Word and element pointing entries:
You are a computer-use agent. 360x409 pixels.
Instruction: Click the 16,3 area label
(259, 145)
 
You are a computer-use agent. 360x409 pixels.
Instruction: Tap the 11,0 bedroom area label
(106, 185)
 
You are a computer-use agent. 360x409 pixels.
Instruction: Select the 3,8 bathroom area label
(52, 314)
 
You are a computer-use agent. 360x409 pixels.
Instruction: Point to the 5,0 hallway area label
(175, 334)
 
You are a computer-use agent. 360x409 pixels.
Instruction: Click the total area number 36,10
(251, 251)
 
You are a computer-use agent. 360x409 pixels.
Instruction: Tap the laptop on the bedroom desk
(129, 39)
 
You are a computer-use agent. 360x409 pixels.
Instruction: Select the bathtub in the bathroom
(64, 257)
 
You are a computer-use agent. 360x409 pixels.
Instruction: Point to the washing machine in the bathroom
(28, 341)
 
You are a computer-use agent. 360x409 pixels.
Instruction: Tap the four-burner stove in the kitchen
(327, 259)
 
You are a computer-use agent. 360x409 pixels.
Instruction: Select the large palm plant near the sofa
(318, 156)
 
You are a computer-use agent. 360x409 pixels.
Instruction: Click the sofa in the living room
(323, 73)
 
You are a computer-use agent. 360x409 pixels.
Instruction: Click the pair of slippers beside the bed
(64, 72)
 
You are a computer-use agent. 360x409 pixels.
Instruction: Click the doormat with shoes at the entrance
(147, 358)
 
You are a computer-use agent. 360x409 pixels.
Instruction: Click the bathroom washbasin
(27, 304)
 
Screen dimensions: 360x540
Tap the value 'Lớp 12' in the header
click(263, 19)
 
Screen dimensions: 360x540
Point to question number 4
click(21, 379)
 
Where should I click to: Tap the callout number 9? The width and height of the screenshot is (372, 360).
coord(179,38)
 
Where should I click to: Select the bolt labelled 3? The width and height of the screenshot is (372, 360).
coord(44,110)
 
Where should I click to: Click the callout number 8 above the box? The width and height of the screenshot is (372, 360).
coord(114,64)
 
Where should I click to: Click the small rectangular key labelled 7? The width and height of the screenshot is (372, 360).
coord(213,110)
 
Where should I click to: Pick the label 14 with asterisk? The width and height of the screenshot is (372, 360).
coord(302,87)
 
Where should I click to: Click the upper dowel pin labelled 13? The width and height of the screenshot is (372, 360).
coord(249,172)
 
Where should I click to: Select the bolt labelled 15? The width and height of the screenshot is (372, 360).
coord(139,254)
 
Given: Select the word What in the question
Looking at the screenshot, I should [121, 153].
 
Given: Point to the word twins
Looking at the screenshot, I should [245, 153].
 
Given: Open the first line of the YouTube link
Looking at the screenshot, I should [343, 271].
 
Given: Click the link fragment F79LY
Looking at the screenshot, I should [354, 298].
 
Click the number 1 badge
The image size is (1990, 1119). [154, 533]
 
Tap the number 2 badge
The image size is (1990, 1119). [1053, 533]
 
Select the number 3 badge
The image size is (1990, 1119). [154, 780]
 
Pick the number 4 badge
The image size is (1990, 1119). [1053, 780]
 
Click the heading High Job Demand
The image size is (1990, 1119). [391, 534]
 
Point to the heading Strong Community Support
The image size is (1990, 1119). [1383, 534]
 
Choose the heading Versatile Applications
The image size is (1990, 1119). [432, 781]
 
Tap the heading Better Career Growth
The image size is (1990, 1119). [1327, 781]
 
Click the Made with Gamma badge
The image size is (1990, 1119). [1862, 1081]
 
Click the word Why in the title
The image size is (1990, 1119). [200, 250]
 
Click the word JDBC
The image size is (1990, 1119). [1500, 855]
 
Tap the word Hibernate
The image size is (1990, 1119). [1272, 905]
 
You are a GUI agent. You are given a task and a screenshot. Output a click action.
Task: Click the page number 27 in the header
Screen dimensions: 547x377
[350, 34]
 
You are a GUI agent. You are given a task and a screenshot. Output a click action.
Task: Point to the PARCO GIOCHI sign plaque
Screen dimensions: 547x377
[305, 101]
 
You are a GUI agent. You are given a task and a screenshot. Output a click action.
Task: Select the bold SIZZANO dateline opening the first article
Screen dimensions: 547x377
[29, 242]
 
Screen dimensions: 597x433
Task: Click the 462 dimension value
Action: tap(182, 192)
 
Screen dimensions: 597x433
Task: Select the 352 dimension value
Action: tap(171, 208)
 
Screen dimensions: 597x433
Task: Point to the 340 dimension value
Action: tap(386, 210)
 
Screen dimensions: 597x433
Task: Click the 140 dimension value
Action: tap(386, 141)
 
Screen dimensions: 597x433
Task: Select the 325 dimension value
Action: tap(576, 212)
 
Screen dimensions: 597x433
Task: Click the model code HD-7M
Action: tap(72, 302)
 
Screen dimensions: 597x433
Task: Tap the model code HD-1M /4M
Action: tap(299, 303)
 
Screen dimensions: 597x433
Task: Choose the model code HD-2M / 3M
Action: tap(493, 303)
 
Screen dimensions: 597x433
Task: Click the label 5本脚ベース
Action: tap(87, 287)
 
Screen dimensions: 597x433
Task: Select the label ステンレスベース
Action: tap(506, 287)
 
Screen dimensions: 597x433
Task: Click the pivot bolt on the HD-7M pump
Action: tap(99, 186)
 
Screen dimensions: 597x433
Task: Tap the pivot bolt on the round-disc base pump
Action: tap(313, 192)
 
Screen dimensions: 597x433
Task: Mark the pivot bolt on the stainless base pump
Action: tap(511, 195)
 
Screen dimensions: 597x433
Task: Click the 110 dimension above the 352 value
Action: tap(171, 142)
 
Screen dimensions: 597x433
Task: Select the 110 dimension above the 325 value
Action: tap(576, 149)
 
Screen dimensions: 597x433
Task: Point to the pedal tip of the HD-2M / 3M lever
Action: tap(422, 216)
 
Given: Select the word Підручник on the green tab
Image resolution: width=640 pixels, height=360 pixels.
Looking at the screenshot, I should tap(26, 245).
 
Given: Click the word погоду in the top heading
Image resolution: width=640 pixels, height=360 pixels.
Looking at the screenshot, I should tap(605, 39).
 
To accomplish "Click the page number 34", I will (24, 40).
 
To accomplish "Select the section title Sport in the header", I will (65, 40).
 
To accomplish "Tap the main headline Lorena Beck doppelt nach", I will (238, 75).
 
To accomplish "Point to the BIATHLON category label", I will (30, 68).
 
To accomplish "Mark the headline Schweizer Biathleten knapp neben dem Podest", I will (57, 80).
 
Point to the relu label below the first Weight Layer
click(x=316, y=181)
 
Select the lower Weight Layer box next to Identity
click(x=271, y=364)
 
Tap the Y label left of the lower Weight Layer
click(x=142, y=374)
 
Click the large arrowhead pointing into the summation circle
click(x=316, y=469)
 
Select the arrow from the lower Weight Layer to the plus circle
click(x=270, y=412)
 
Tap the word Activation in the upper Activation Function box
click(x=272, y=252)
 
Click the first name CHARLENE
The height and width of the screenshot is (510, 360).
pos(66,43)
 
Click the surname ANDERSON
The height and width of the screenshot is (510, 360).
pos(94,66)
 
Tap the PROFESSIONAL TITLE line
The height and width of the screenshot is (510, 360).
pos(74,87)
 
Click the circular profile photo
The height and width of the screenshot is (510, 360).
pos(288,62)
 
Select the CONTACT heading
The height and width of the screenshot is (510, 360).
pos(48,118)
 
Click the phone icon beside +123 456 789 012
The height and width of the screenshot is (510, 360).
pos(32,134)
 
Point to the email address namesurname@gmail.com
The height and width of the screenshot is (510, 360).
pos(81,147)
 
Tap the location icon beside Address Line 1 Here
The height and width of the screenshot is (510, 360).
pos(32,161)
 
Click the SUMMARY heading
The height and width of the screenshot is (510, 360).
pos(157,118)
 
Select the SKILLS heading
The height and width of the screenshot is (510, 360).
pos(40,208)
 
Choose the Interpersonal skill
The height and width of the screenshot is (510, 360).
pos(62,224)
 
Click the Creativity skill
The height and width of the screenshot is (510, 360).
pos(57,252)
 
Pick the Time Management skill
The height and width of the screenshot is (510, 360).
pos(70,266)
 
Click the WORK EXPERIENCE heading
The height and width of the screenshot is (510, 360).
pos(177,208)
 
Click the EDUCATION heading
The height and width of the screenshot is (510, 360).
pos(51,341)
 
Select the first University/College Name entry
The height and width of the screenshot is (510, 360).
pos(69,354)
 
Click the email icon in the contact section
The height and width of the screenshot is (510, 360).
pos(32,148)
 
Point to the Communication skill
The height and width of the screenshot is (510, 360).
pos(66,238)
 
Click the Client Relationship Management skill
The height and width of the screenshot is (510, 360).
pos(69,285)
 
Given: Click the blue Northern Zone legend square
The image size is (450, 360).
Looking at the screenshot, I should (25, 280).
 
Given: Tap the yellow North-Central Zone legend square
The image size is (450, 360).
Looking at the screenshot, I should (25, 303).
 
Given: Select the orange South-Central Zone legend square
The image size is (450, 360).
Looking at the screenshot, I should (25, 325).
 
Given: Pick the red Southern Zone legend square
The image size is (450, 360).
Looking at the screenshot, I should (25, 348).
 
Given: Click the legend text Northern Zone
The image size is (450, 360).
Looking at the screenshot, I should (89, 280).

### TASK
Can you reproduce, word for word, the stretch of entries above from the line containing "Given: Select the word What in the question" through the line containing "The image size is (1990, 1119). [154, 533]"?

### ANSWER IN FULL
Given: Select the word What in the question
Looking at the screenshot, I should [121, 153].
 
Given: Point to the word twins
Looking at the screenshot, I should [245, 153].
 
Given: Open the first line of the YouTube link
Looking at the screenshot, I should [343, 271].
 
Given: Click the link fragment F79LY
Looking at the screenshot, I should [354, 298].
 
Click the number 1 badge
The image size is (1990, 1119). [154, 533]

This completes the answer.